(Beginning of RECORDS PROVIDED)

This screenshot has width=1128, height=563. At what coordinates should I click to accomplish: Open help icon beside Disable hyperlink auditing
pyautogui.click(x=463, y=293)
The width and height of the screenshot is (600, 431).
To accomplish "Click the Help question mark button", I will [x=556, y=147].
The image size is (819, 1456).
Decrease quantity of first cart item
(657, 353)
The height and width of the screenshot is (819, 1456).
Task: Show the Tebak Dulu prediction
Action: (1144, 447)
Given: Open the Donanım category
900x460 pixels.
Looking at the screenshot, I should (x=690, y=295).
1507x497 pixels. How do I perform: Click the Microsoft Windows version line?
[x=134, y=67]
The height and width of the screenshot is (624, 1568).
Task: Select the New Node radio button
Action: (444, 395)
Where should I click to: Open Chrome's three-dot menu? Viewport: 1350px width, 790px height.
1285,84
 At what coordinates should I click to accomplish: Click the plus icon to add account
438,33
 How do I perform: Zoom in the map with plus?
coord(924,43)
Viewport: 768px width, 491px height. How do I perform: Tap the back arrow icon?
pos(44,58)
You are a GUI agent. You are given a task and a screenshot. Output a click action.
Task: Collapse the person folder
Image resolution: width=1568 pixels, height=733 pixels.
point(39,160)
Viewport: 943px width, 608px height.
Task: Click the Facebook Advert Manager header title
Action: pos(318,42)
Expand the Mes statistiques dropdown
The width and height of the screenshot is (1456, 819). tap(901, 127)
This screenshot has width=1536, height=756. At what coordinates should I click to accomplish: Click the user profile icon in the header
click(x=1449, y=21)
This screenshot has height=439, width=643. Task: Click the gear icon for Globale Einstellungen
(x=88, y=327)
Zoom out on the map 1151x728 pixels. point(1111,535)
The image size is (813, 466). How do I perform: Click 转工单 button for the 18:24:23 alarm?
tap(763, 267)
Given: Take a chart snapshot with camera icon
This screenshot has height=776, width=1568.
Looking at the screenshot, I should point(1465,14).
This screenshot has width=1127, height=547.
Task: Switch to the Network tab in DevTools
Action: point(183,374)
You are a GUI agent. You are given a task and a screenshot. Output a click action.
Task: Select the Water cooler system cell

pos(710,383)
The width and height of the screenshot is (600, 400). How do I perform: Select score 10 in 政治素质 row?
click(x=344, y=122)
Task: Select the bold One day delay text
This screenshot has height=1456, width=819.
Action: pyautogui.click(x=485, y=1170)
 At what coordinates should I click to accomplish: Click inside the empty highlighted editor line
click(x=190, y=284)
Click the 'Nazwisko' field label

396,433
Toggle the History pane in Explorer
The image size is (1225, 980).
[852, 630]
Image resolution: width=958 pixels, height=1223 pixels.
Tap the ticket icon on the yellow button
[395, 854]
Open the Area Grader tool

(End of RECORDS PROVIDED)

* [TASK PROMPT] Once you have read the records above, set every one of them down again exactly.

* [ANSWER SECTION]
This screenshot has width=1128, height=563. At what coordinates should I click to accomplish: Open help icon beside Disable hyperlink auditing
pyautogui.click(x=463, y=293)
The width and height of the screenshot is (600, 431).
To accomplish "Click the Help question mark button", I will [x=556, y=147].
The image size is (819, 1456).
Decrease quantity of first cart item
(657, 353)
The height and width of the screenshot is (819, 1456).
Task: Show the Tebak Dulu prediction
Action: (1144, 447)
Given: Open the Donanım category
900x460 pixels.
Looking at the screenshot, I should (x=690, y=295).
1507x497 pixels. How do I perform: Click the Microsoft Windows version line?
[x=134, y=67]
The height and width of the screenshot is (624, 1568).
Task: Select the New Node radio button
Action: (444, 395)
Where should I click to: Open Chrome's three-dot menu? Viewport: 1350px width, 790px height.
1285,84
 At what coordinates should I click to accomplish: Click the plus icon to add account
438,33
 How do I perform: Zoom in the map with plus?
coord(924,43)
Viewport: 768px width, 491px height. How do I perform: Tap the back arrow icon?
pos(44,58)
You are a GUI agent. You are given a task and a screenshot. Output a click action.
Task: Collapse the person folder
Image resolution: width=1568 pixels, height=733 pixels.
point(39,160)
Viewport: 943px width, 608px height.
Task: Click the Facebook Advert Manager header title
Action: pos(318,42)
Expand the Mes statistiques dropdown
The width and height of the screenshot is (1456, 819). tap(901, 127)
This screenshot has width=1536, height=756. At what coordinates should I click to accomplish: Click the user profile icon in the header
click(x=1449, y=21)
This screenshot has height=439, width=643. Task: Click the gear icon for Globale Einstellungen
(x=88, y=327)
Zoom out on the map 1151x728 pixels. point(1111,535)
The image size is (813, 466). How do I perform: Click 转工单 button for the 18:24:23 alarm?
tap(763, 267)
Given: Take a chart snapshot with camera icon
This screenshot has height=776, width=1568.
Looking at the screenshot, I should point(1465,14).
This screenshot has width=1127, height=547.
Task: Switch to the Network tab in DevTools
Action: point(183,374)
You are a GUI agent. You are given a task and a screenshot. Output a click action.
Task: Select the Water cooler system cell

pos(710,383)
The width and height of the screenshot is (600, 400). How do I perform: Select score 10 in 政治素质 row?
click(x=344, y=122)
Task: Select the bold One day delay text
This screenshot has height=1456, width=819.
Action: pyautogui.click(x=485, y=1170)
 At what coordinates should I click to accomplish: Click inside the empty highlighted editor line
click(x=190, y=284)
Click the 'Nazwisko' field label

396,433
Toggle the History pane in Explorer
The image size is (1225, 980).
[852, 630]
Image resolution: width=958 pixels, height=1223 pixels.
Tap the ticket icon on the yellow button
[395, 854]
Open the Area Grader tool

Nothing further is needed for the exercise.